- 
                Notifications
    
You must be signed in to change notification settings  - Fork 4.8k
 
Description
I've identified two subtle errors in the from-scratch implementation of the transformer architecture in chapter 11.
Error 1
The first error involves the interaction of the positional encoding with predict_step.
The implementation of PositionalEncoding is correct when training the transformer. In this case, the input to the decoder has shape (batch_size, num_steps), the input to PositionalEncoding has shape (batch_size, num_steps, num_hiddens), and so PositionalEncoding adds a vector
X = X + self.P[:, :X.shape[1], :].to(X.device)
which ranges from i=0 to i=num_steps-1. This is all correct.
But when predicting, the tokens are given one step at a time to the decoder:
outputs, attention_weights = [tgt[:, (0)].unsqueeze(1), ], []
for _ in range(num_steps):
    Y, dec_state = self.decoder(outputs[-1], dec_state)

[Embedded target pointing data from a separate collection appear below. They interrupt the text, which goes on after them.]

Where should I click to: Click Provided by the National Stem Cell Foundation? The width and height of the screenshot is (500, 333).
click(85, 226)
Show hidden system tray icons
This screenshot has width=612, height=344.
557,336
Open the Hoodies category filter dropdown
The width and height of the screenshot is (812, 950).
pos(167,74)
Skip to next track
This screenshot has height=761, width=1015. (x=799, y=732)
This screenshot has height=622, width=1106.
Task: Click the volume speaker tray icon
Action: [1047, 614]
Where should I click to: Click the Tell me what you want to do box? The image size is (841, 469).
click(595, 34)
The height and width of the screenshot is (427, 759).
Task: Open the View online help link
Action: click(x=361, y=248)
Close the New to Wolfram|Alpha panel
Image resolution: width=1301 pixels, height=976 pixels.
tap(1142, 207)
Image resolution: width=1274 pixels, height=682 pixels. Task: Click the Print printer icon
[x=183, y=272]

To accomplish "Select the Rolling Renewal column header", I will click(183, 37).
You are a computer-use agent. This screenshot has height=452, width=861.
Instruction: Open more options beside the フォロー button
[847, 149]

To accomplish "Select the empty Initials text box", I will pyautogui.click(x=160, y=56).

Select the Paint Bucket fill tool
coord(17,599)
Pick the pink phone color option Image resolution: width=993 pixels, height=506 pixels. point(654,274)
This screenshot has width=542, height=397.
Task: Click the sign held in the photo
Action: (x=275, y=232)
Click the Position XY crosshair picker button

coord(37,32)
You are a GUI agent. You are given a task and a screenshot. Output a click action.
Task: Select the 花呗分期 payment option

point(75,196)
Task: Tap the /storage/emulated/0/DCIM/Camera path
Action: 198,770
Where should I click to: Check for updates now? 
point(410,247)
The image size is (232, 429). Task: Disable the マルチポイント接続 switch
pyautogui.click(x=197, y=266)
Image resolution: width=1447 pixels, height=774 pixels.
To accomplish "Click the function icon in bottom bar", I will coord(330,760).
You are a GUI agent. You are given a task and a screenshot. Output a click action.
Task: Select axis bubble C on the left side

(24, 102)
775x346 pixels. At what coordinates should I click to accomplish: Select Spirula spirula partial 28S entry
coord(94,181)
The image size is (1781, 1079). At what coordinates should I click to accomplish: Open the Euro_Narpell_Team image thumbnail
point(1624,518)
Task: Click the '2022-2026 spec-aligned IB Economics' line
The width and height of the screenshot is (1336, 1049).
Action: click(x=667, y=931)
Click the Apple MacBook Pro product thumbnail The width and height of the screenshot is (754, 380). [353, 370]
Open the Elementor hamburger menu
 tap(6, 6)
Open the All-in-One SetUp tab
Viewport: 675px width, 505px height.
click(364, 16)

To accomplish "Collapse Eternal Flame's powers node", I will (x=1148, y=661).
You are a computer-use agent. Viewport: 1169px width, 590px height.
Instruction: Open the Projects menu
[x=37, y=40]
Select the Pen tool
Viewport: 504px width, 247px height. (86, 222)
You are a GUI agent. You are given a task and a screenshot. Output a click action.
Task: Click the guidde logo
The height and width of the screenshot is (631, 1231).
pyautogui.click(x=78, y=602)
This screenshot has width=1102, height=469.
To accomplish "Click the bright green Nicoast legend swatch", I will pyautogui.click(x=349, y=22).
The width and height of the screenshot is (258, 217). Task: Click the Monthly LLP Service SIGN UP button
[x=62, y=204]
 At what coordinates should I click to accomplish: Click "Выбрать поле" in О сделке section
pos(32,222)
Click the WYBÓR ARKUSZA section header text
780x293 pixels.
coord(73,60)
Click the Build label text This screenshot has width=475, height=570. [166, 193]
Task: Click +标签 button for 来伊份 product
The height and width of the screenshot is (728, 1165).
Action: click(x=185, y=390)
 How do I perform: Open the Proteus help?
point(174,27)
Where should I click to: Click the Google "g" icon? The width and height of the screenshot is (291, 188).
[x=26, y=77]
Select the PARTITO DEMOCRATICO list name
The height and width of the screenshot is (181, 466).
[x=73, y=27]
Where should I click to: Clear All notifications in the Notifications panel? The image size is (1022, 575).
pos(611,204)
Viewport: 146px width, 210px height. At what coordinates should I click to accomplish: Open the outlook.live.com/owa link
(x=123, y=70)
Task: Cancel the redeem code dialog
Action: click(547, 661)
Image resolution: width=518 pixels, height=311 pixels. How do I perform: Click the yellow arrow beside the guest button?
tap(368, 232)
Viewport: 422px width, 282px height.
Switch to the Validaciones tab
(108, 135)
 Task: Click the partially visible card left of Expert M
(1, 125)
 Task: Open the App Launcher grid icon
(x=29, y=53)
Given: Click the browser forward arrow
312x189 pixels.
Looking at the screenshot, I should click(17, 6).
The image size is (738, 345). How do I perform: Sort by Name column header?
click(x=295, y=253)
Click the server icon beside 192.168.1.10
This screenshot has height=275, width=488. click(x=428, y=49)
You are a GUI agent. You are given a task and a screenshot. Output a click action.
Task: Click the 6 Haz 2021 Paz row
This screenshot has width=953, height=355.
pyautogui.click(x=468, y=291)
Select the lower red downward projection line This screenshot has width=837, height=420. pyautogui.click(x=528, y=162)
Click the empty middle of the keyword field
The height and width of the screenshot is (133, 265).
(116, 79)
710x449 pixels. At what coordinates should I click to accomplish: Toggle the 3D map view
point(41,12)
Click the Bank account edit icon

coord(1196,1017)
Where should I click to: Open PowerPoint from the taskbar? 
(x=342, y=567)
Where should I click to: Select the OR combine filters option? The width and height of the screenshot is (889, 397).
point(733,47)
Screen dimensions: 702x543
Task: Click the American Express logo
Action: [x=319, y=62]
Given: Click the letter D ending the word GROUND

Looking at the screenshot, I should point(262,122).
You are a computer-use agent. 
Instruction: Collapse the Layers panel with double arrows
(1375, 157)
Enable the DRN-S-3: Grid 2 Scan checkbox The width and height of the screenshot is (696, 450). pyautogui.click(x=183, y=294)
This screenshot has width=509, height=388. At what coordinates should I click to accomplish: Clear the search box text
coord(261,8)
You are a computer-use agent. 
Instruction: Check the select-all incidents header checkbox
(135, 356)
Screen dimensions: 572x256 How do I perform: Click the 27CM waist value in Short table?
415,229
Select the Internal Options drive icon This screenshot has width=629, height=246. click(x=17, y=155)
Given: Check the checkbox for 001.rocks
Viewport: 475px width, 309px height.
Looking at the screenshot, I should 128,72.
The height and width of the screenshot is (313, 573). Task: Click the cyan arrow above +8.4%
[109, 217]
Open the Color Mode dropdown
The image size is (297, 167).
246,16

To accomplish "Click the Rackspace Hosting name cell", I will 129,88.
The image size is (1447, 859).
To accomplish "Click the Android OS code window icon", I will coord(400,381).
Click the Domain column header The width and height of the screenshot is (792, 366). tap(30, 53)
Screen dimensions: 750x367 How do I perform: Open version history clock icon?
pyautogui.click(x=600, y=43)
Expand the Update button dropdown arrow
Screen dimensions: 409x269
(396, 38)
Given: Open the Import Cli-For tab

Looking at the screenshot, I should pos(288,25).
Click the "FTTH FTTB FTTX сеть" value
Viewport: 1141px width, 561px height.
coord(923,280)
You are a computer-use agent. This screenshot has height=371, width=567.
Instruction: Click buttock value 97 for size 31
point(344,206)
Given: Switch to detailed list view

    outputs.append(Y.argmax(2))
Now the input to PositionalEncoding has shape (batch_size, 1, num_hiddens) and so PositionalEncoding always adds the i=0 component of the vector self.P. This is incorrect. (I see now that this error has already been mentioned by cddc in the comments of 11.7.)
Error 2
The second error is that when computing the validation loss, self.training is False and so dec_valid_lens = None. This means that a causal mask is no longer being applied when computing the validation loss, so the validation loss breaks causality.
We want dec_valid_lens=None during prediction, but not during validation.